Four Things to Remember about java.lang.String

Hi,
Usually this (and my old) blog is more Hibernate, Spring and other JEE/Server side technologies. Still on my day to day work (and mainly when I lecture) I see a lot of misunderstanding/misconception about basic Java tasks. I decided to drop some notes about such subjects from time to time - and today four issues about java.lang.String:
  • Strings are immutable - a very basic one, just a reminder 
  • Strings Equality, Normalizer, and Collator - an overview of strings equality in a Locale sensitive  environments (including accented forms)
  • The substring() method might cause memory leaks - in some scenarios the usage of String.substring() method can cause memory leaks
  • String.intern() - how to improve strings equality performance and memory footprint using String.intern()

A String Object is Immutable

This is very basic, but still: everybody knows to say that a String object is immutable - but not everybody fully understands the meaning of it. Sometime students draw the next code fragment as a proof that a String object
can be modified:

String str = "a";
System.out.println (str); // Prints out: a

str = str + "b"; // (Line #3)
// And here comes the "proof":
System.out.println (str); // Prints out: ab ; therefore str was changed

And indeed when we first print the value of str we get "a" and on the second print we get "ab" but...this is not the same object. Line #3 in the sample above actually instantiates a new String object and updates the str reference to point to the new object - the original object wasn't changed. Here is an easy way to check it:

String str = "a";
String str1 = str;
System.out.println (str); // Prints "a"
System.out.println (str == str1); // Prints TRUE (references are equal)

str = str + "b"; 
System.out.println (str); // Prints "ab"
System.out.println (str == str1); // Prints FALSE (references are not equal)

 

Strings Equality, Normalizer, and Collator


ImportantNotice: I'm just giving a brief explanation of the problem and an introduction to some possible remediation.
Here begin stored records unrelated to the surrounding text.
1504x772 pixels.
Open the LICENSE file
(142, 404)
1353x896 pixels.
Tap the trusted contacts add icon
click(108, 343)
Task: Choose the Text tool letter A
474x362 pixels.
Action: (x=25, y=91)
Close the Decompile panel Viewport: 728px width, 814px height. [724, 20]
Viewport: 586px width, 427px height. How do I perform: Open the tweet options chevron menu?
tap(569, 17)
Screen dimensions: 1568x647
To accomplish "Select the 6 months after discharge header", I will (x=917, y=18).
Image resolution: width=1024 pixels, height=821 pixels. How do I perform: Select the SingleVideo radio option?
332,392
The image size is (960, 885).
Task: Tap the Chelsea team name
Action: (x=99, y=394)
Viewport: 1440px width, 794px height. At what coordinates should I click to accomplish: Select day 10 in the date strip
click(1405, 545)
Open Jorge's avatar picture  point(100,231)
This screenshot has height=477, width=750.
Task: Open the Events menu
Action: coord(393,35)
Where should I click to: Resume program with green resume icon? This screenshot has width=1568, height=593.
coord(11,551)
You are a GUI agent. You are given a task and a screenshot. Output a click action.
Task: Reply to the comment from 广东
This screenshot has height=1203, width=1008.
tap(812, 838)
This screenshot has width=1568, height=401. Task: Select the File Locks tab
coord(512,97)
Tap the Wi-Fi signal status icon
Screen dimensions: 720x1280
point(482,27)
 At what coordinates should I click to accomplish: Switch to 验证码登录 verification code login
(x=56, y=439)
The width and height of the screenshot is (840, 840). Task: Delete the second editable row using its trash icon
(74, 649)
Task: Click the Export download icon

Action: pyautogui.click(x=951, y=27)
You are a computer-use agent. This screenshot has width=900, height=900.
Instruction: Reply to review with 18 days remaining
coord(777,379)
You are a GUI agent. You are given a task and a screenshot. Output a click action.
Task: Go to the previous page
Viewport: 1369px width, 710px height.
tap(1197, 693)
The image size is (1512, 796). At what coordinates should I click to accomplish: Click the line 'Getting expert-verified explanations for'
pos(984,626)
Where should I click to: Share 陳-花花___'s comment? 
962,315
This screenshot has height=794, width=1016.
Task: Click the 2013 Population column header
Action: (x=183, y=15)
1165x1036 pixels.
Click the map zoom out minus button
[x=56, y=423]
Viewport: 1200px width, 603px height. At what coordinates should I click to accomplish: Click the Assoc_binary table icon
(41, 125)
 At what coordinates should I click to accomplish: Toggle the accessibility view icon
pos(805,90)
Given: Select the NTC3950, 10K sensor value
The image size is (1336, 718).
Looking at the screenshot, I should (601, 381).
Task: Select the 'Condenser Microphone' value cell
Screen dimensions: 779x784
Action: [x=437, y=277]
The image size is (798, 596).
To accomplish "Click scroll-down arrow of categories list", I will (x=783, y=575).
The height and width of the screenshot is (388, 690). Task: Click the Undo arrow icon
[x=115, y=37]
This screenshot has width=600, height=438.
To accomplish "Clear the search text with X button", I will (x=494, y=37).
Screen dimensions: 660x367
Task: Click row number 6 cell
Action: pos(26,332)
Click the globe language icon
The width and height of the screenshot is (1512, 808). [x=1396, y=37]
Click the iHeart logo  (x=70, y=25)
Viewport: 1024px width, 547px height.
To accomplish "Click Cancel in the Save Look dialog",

For more details I recommend on:

As with any Java object we should check for strings equality using the equals() method, this method performs binary comparison between two string objects. Another option is to use the equalsIgnoreCase() method which ignores case differences between the two string objects.

String str1 = "abc";
String str2 = "aBc";
System.out.println (str1.equals(str2)); // Prints FALSE
System.out.println (str1.equalsIgnoreCase(str2)); // Prints TRUE
Normalizer
So far strings comparison seems easy but some languages and Locales have more sophisticated rules for characters equality. For start we have the technical issue that by the Unicode standard some symbols can be represented in multiple forms. One sample is the the a-acute (á) character, it can be encoded either as "\u00C1" (one character) or as"\u0041\u0301" (combining sequence). To the user both are a-acute but not for the equals() method:

// I am setting the Locale since I use German characters, it doesn't have 
// any affect on the equals() and equalsIgnoreCase() methods
Locale.setDefault(Locale.GERMANY);
String str = "\u00C1";
System.out.println("Encoded as one character length is " + str.length()); // Length is 1
String str2 = "\u0041\u0301";
System.out.println("Encoded as combining sequence length is " + str2.length()); // Length is 2

System.out.println(str.equals(str2)); // Prints FALSE
System.out.println(str.equalsIgnoreCase(str2)); // Prints FALSE (this is not a case differance!)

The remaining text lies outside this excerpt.